Cyp.Regi1 von Lycaste53 auf Flickr

Cypripedium Kentucky



Cyp.Kent von Lycaste53 auf Flickr

Cypripedium Parville



Cyp.Parv1 von Lycaste53 auf Flickr




Cyp.Parv2 von Lycaste53 auf Flickr

Best regards, Gina


----------



## NYEric (Mar 27, 2012)

Yeah, we read about these from Dutch farms last year. Thanks for posting something that we cant get here for such a good price. :sob: BTW, reginae and kentuckiense are species if they're labeled correctly.


----------



## Dido (Mar 27, 2012)

Nice plants. 

Some of them we were told are clones from species. 
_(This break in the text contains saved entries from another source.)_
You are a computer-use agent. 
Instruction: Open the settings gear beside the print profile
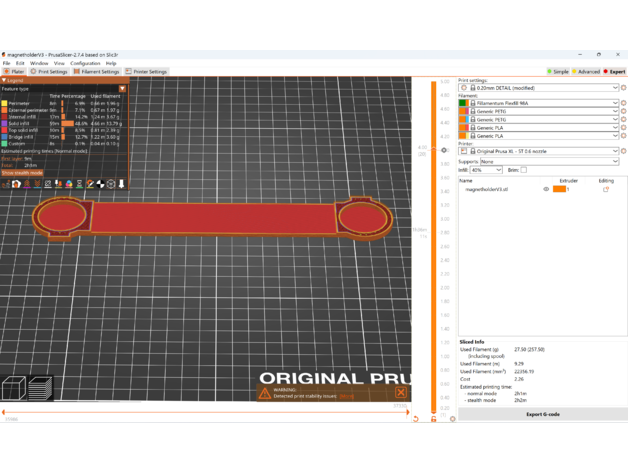pos(623,88)
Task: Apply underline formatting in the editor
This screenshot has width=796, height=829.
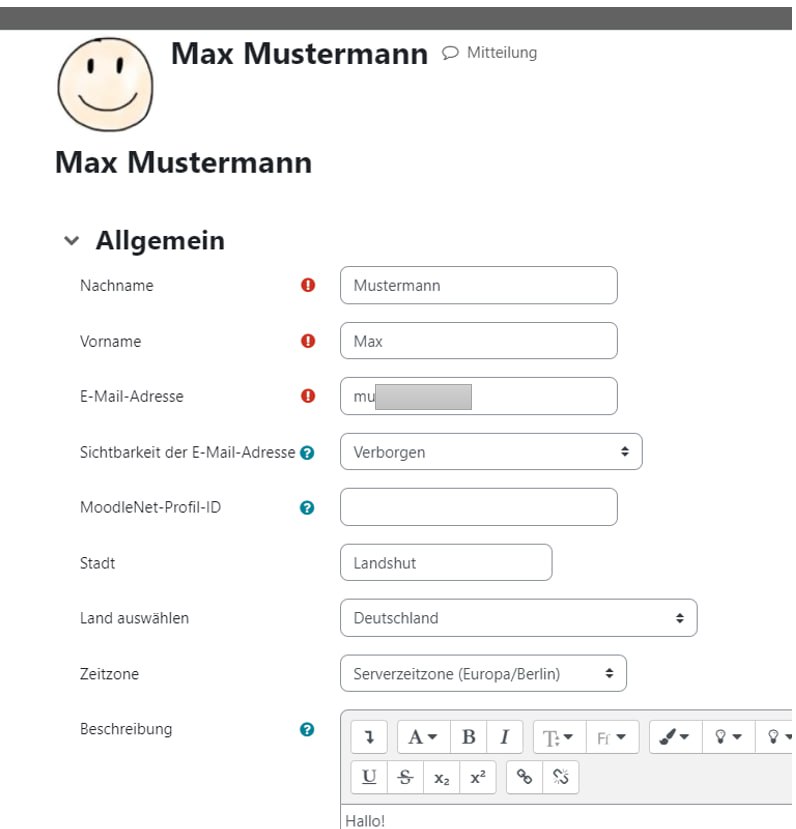Action: pyautogui.click(x=370, y=777)
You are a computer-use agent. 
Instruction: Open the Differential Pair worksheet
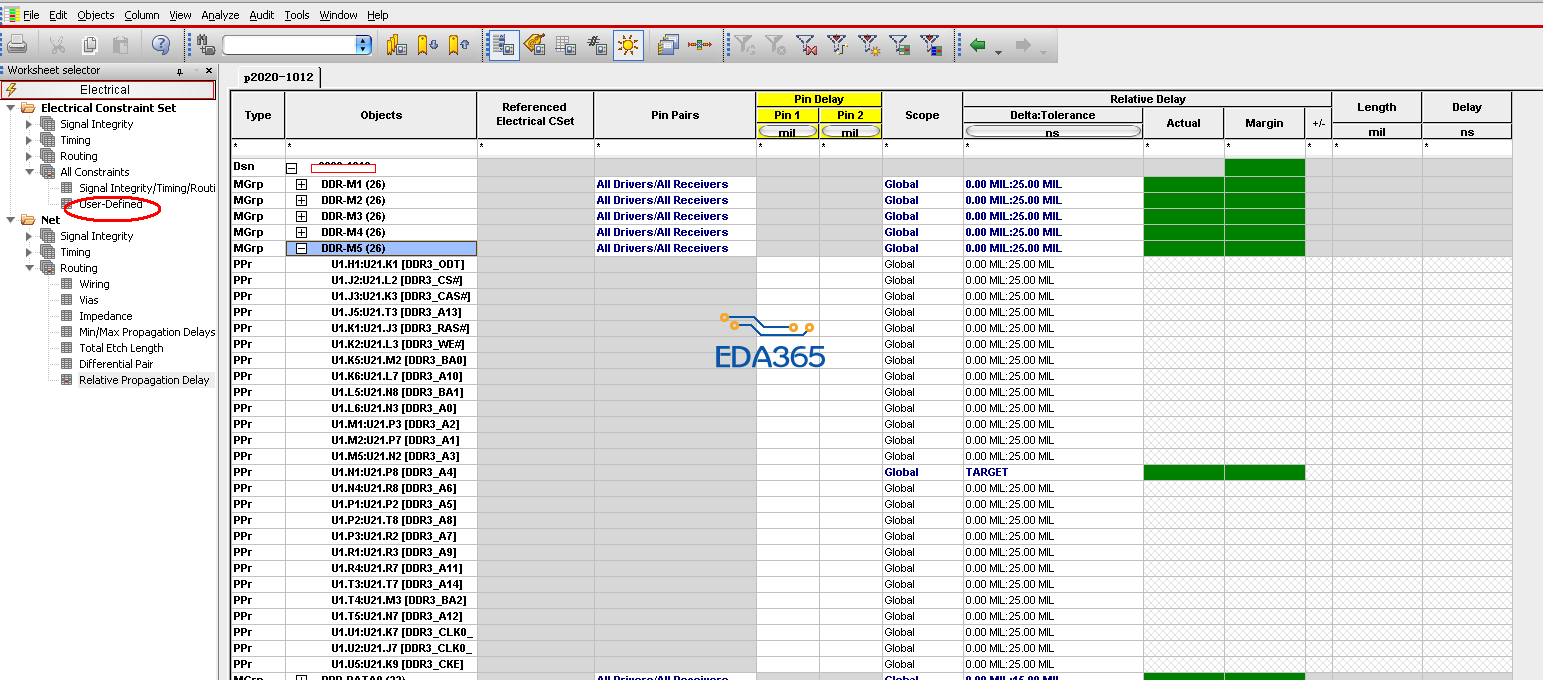pyautogui.click(x=116, y=364)
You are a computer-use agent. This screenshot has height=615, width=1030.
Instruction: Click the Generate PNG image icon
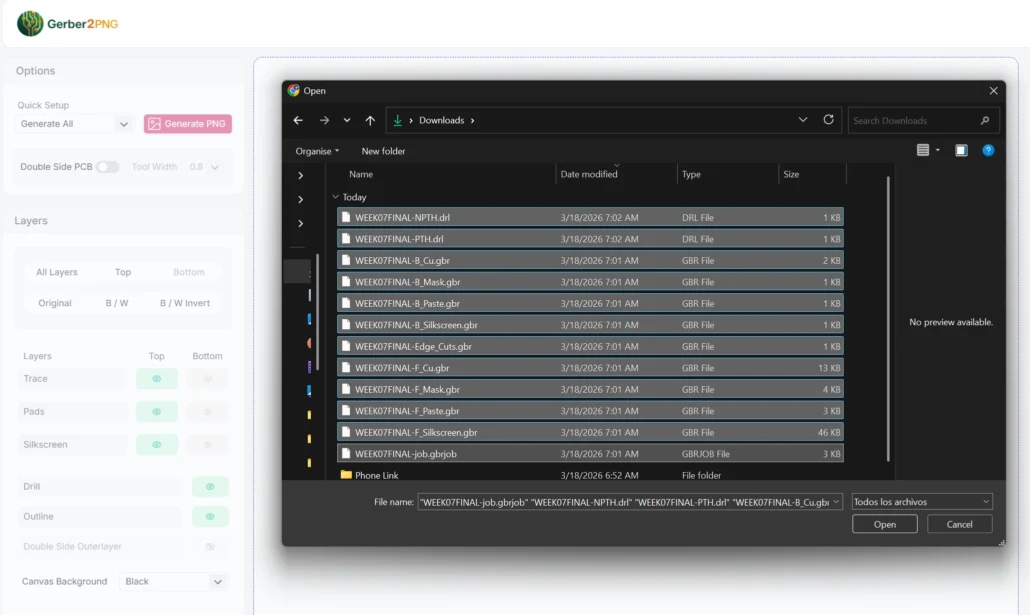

At the moment I heard they sell formosanum with up to 5 flowering. 

They have now fasciolatum too and sell it as maxi and they have a so called yellow and pink blush, I baught 1 yellow with 3 noses and 1 pink blush with 4 noses. 

The formosanum are sold in eBay but I dont want to risk to send a flowering plant to me. 
Heard Jeff in UK has about 100 of them and will take it to his shows, some of them are blooming with 5 the most have at least 2 flowers, he has all kinds for sell.


----------